= Otto Sverdrup Engelschiøn =

Otto Sverdrup Engelschiøn (30 October 1902 – 8 May 1982) was a Norwegian marketer, businessperson, resistance member and genealogist.

He was born in Kristiania as a son of consul-general Søren Dass Brodtkorb Sverdrup Engelschiøn (1867–1909) and Janka Hansen (1869–1935). In 1928 he married Gudrun Irgens Garmann.

Engelschiøn finished his secondary education in 1922 and graduated from the Royal Frederick University with the cand.jur. degree in 1926. He was an attorney from 1927, and also director of I. Sverdrup Engelschiøn which had the rights to distribute Swedish Tomten products in Norway. In 1929 it was merged with Norsk Barnengens Tekniske Fabrik. Engelschiøn spent the rest of his career in the company, from 1929 as director of the sales and marketing department and from 1948 to 1968 as co-owner.

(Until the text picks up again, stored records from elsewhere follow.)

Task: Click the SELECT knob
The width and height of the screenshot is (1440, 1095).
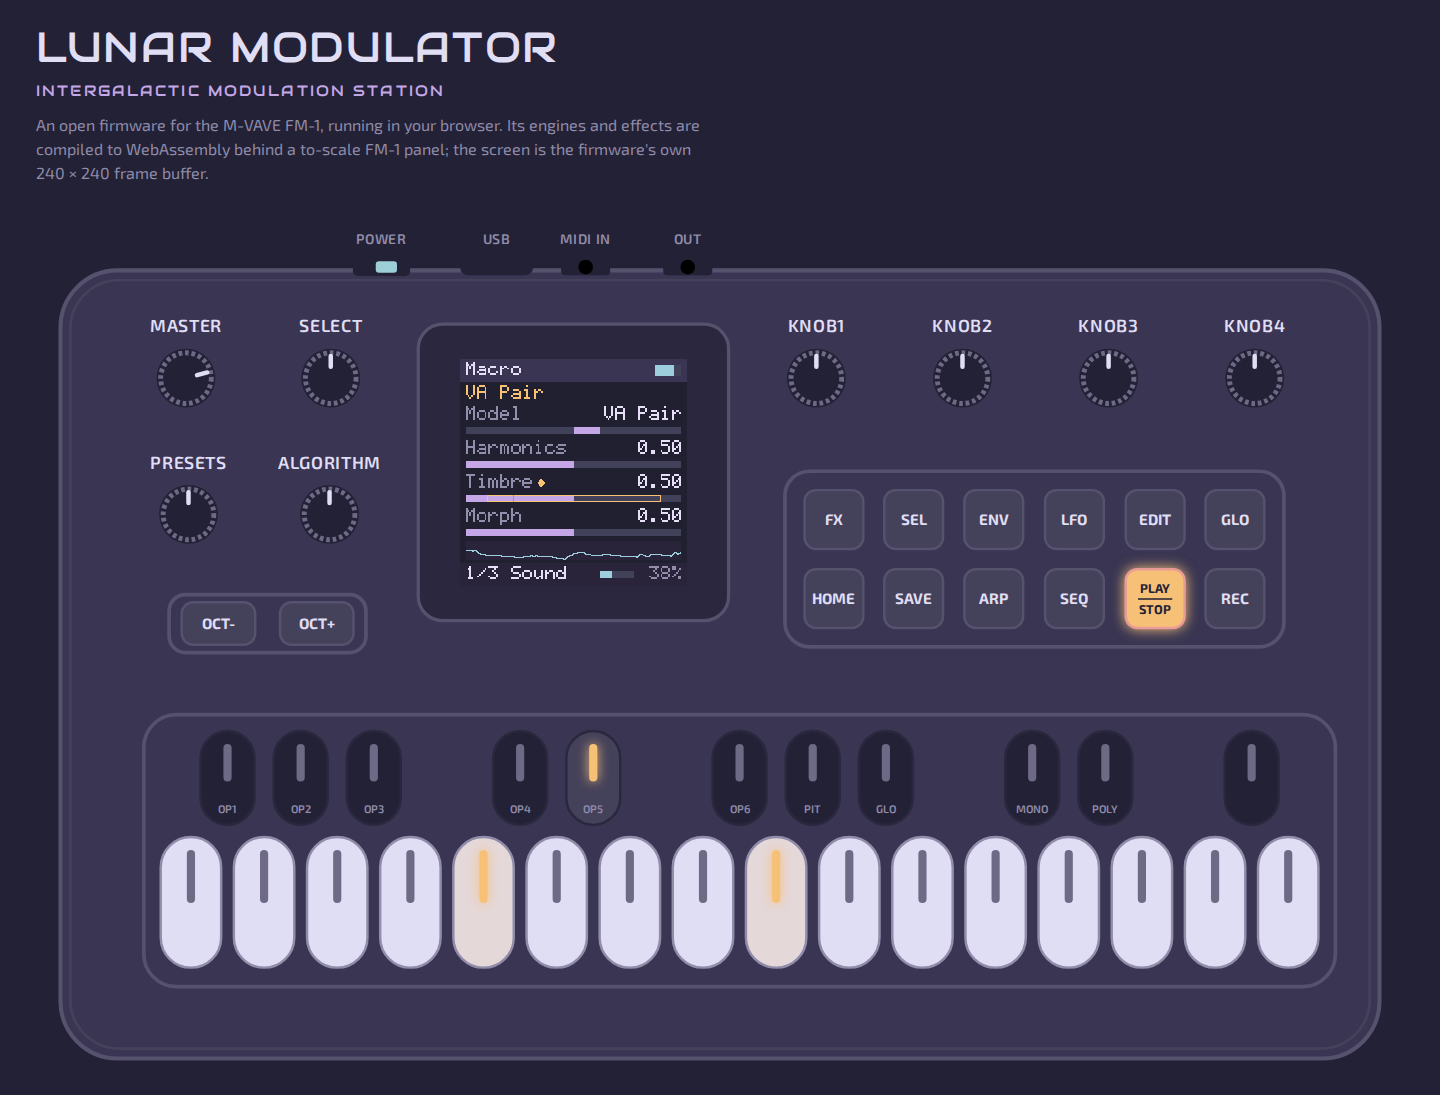Action: pyautogui.click(x=331, y=378)
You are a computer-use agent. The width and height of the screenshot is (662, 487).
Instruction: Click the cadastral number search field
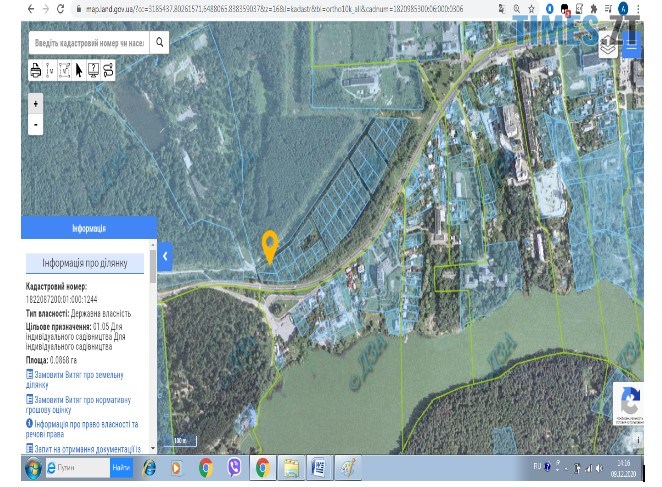(x=89, y=43)
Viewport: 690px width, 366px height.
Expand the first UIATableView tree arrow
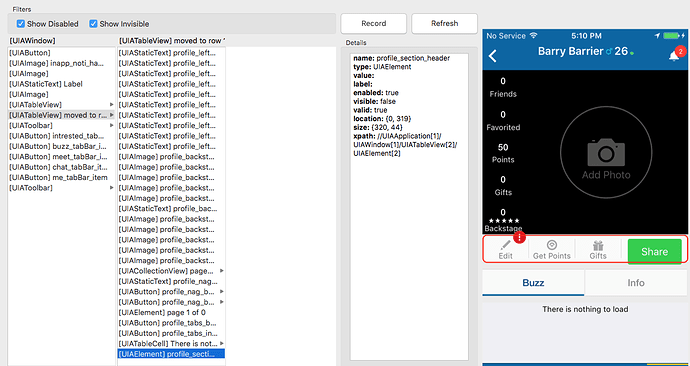(x=112, y=105)
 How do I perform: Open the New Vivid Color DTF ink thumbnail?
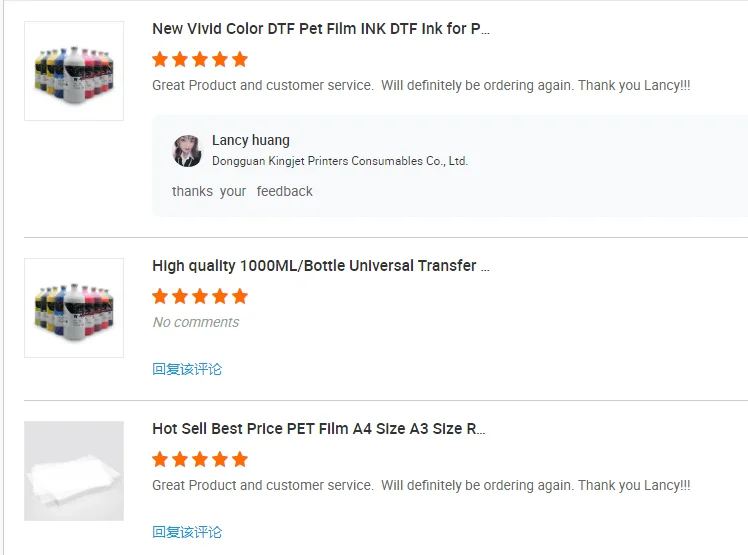tap(74, 71)
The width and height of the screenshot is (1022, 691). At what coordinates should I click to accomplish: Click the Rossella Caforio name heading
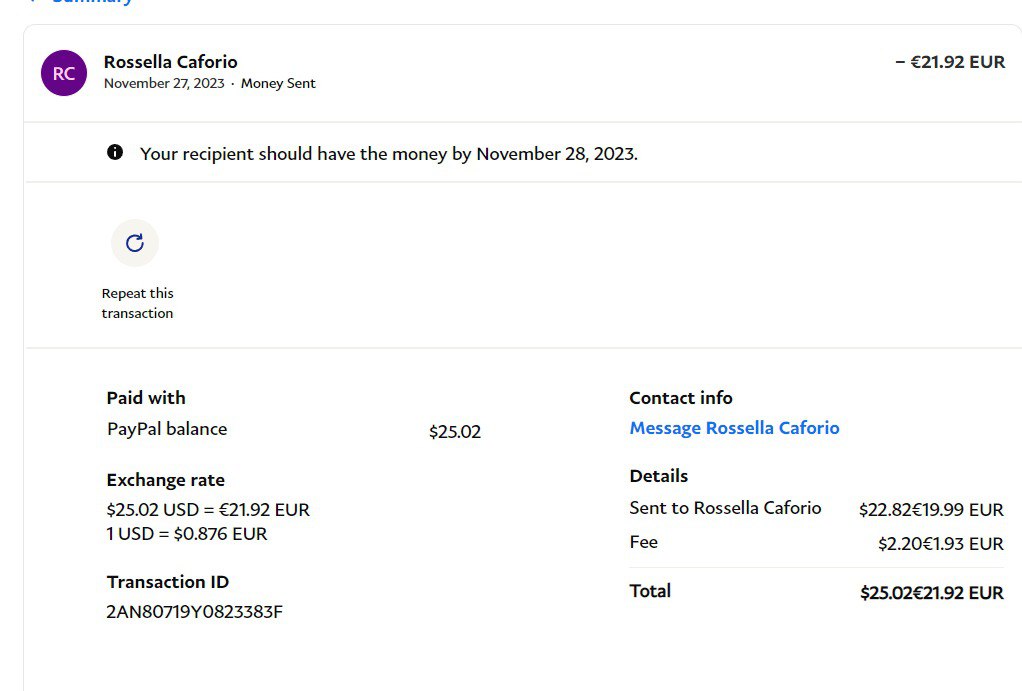171,62
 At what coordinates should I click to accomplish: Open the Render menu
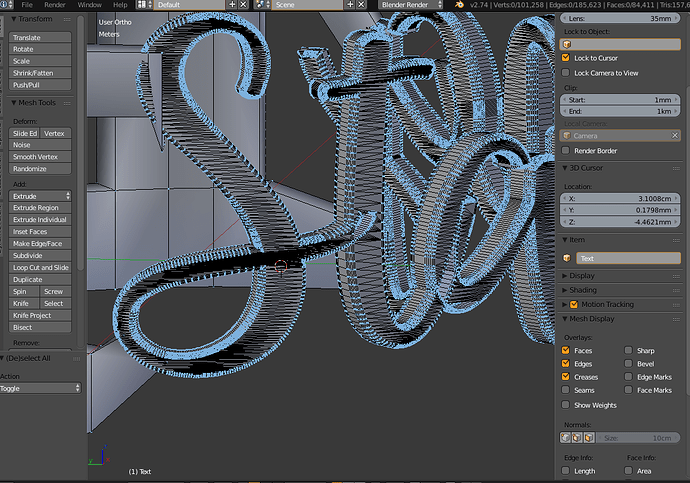(55, 5)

In the 1930s he was a member of Nasjonal Samling. He left the party in the 1937 party split, continuing though in the Ragnarok group around national socialist Hans S. Jacobsen, and edited the magazine Ragnarok in 1940. In 1940, however, Norway was invaded and occupied by Nazi Germany. Engelschiøn joined the resistance movement and was the head of intelligence in Milorg's District 13, Division 3 (Asker and Bærum) from 1943 to 1945. He received the Defence Medal 1940–1945 with rosette.

Engelschiøn chaired the Norwegian Genealogical Society from 1957 to 1968, and thereafter served as deputy chairman. He was also a bibliophile, chairing Bibliofilklubben twice as well as the contest jury for the Most Beautiful Book of the Year. Engelschiøn also issued a crime novel under a pseudonym.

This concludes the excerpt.